[Collected data entries]
┌──
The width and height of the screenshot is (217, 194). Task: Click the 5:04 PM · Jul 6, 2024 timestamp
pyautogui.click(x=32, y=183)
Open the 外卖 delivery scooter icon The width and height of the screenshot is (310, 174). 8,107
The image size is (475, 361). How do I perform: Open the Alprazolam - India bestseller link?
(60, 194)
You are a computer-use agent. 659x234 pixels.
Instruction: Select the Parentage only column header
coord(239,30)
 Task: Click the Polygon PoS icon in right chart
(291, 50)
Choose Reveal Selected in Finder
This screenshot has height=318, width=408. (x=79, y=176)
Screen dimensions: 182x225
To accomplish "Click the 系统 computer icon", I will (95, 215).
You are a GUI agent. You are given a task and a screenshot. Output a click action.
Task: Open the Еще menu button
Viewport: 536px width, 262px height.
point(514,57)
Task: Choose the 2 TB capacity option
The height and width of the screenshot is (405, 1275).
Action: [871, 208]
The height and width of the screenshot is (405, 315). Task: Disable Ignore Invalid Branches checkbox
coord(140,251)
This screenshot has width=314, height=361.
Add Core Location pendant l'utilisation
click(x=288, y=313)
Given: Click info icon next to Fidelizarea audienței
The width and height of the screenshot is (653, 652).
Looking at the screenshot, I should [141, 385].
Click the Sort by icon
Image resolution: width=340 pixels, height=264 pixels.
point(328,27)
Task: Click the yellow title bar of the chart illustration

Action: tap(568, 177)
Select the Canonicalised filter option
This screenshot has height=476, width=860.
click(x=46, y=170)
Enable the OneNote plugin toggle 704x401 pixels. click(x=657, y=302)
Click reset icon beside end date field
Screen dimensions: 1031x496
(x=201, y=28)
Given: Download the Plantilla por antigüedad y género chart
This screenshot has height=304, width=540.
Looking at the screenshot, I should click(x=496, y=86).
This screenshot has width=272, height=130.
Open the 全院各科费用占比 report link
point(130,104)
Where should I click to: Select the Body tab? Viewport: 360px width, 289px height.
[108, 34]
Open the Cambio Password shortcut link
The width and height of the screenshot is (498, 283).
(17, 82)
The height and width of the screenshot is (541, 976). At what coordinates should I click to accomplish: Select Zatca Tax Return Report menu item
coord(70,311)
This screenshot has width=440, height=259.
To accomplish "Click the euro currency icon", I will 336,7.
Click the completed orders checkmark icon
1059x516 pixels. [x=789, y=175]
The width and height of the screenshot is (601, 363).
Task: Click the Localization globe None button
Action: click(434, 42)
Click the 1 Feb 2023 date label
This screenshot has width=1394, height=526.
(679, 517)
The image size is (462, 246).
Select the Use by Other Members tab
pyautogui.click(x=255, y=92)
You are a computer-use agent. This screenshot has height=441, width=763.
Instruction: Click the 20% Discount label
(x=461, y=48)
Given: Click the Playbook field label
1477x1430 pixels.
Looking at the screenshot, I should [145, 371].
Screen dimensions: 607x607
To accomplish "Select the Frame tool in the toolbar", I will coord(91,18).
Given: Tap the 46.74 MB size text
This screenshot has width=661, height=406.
└──
**Exercise details**:
Take the line with "Given: Tap the 46.74 MB size text" and all lines after it through the end of the records, and write them out exactly; include nothing else.

**The completed task**:
Given: Tap the 46.74 MB size text
This screenshot has width=661, height=406.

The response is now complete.